─── Dataset records

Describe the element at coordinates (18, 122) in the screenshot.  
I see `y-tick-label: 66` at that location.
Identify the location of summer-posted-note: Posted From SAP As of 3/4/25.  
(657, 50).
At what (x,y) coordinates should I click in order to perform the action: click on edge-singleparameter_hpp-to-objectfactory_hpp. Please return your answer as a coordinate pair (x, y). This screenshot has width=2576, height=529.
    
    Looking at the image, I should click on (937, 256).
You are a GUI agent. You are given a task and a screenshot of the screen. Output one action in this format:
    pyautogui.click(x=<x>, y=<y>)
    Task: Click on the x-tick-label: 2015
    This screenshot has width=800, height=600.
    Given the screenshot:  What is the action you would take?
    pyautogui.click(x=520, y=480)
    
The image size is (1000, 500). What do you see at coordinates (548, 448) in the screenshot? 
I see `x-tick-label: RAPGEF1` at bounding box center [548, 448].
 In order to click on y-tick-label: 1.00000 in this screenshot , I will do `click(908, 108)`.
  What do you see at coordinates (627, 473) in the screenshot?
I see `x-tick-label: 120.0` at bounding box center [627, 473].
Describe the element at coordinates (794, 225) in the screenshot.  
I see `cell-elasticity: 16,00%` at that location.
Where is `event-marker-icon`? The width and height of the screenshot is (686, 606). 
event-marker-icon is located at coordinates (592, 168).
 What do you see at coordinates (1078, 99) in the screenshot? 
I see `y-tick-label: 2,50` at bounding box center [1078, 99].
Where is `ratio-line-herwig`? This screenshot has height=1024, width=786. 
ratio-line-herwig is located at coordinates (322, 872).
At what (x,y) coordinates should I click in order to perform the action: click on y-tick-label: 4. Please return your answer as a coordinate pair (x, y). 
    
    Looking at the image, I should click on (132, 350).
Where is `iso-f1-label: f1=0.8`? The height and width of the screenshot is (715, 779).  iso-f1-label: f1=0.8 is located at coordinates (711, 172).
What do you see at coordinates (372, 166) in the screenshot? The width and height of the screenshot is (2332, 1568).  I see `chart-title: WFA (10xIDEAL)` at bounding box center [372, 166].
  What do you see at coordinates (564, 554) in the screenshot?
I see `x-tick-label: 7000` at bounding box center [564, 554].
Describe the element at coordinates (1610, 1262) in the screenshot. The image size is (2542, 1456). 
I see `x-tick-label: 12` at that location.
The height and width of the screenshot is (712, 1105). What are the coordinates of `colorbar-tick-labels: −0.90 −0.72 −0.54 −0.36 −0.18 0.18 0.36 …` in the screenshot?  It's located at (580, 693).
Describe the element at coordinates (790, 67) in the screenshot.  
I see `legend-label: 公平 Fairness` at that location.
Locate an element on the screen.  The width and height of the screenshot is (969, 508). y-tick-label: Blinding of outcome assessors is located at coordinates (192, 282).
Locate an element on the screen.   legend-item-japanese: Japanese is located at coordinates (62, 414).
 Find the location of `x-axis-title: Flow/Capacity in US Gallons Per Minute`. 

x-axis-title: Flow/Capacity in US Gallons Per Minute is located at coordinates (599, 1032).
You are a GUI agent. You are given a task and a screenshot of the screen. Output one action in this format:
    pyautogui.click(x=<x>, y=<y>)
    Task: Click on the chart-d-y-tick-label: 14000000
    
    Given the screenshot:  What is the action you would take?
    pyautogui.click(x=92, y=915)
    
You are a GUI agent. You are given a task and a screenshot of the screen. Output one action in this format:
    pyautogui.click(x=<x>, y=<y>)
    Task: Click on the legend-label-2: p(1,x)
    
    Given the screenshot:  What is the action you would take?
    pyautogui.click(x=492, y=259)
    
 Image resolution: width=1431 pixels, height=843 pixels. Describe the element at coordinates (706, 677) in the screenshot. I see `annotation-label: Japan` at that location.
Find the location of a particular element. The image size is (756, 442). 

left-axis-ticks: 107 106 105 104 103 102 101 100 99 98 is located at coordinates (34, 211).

──────

▶ [What needs to be done]
Edit the lines above so that "GUI agent" becomes "interface agent" in every occurrence, and leave all other text unchanged.

▶ [Your response]
Describe the element at coordinates (18, 122) in the screenshot.  
I see `y-tick-label: 66` at that location.
Identify the location of summer-posted-note: Posted From SAP As of 3/4/25.  
(657, 50).
At what (x,y) coordinates should I click in order to perform the action: click on edge-singleparameter_hpp-to-objectfactory_hpp. Please return your answer as a coordinate pair (x, y). This screenshot has width=2576, height=529.
    
    Looking at the image, I should click on (937, 256).
You are a interface agent. You are given a task and a screenshot of the screen. Output one action in this format:
    pyautogui.click(x=<x>, y=<y>)
    Task: Click on the x-tick-label: 2015
    This screenshot has width=800, height=600.
    Given the screenshot:  What is the action you would take?
    pyautogui.click(x=520, y=480)
    
The image size is (1000, 500). What do you see at coordinates (548, 448) in the screenshot? 
I see `x-tick-label: RAPGEF1` at bounding box center [548, 448].
 In order to click on y-tick-label: 1.00000 in this screenshot , I will do `click(908, 108)`.
  What do you see at coordinates (627, 473) in the screenshot?
I see `x-tick-label: 120.0` at bounding box center [627, 473].
Describe the element at coordinates (794, 225) in the screenshot.  
I see `cell-elasticity: 16,00%` at that location.
Where is `event-marker-icon`? The width and height of the screenshot is (686, 606). 
event-marker-icon is located at coordinates (592, 168).
 What do you see at coordinates (1078, 99) in the screenshot? 
I see `y-tick-label: 2,50` at bounding box center [1078, 99].
Where is `ratio-line-herwig`? This screenshot has height=1024, width=786. 
ratio-line-herwig is located at coordinates (322, 872).
At what (x,y) coordinates should I click in order to perform the action: click on y-tick-label: 4. Please return your answer as a coordinate pair (x, y). 
    
    Looking at the image, I should click on (132, 350).
Where is `iso-f1-label: f1=0.8`? The height and width of the screenshot is (715, 779).  iso-f1-label: f1=0.8 is located at coordinates (711, 172).
What do you see at coordinates (372, 166) in the screenshot? The width and height of the screenshot is (2332, 1568).  I see `chart-title: WFA (10xIDEAL)` at bounding box center [372, 166].
  What do you see at coordinates (564, 554) in the screenshot?
I see `x-tick-label: 7000` at bounding box center [564, 554].
Describe the element at coordinates (1610, 1262) in the screenshot. The image size is (2542, 1456). 
I see `x-tick-label: 12` at that location.
The height and width of the screenshot is (712, 1105). What are the coordinates of `colorbar-tick-labels: −0.90 −0.72 −0.54 −0.36 −0.18 0.18 0.36 …` in the screenshot?  It's located at (580, 693).
Describe the element at coordinates (790, 67) in the screenshot.  
I see `legend-label: 公平 Fairness` at that location.
Locate an element on the screen.  The width and height of the screenshot is (969, 508). y-tick-label: Blinding of outcome assessors is located at coordinates (192, 282).
Locate an element on the screen.   legend-item-japanese: Japanese is located at coordinates (62, 414).
 Find the location of `x-axis-title: Flow/Capacity in US Gallons Per Minute`. 

x-axis-title: Flow/Capacity in US Gallons Per Minute is located at coordinates (599, 1032).
You are a interface agent. You are given a task and a screenshot of the screen. Output one action in this format:
    pyautogui.click(x=<x>, y=<y>)
    Task: Click on the chart-d-y-tick-label: 14000000
    
    Given the screenshot:  What is the action you would take?
    pyautogui.click(x=92, y=915)
    
You are a interface agent. You are given a task and a screenshot of the screen. Output one action in this format:
    pyautogui.click(x=<x>, y=<y>)
    Task: Click on the legend-label-2: p(1,x)
    
    Given the screenshot:  What is the action you would take?
    pyautogui.click(x=492, y=259)
    
 Image resolution: width=1431 pixels, height=843 pixels. Describe the element at coordinates (706, 677) in the screenshot. I see `annotation-label: Japan` at that location.
Find the location of a particular element. The image size is (756, 442). 

left-axis-ticks: 107 106 105 104 103 102 101 100 99 98 is located at coordinates (34, 211).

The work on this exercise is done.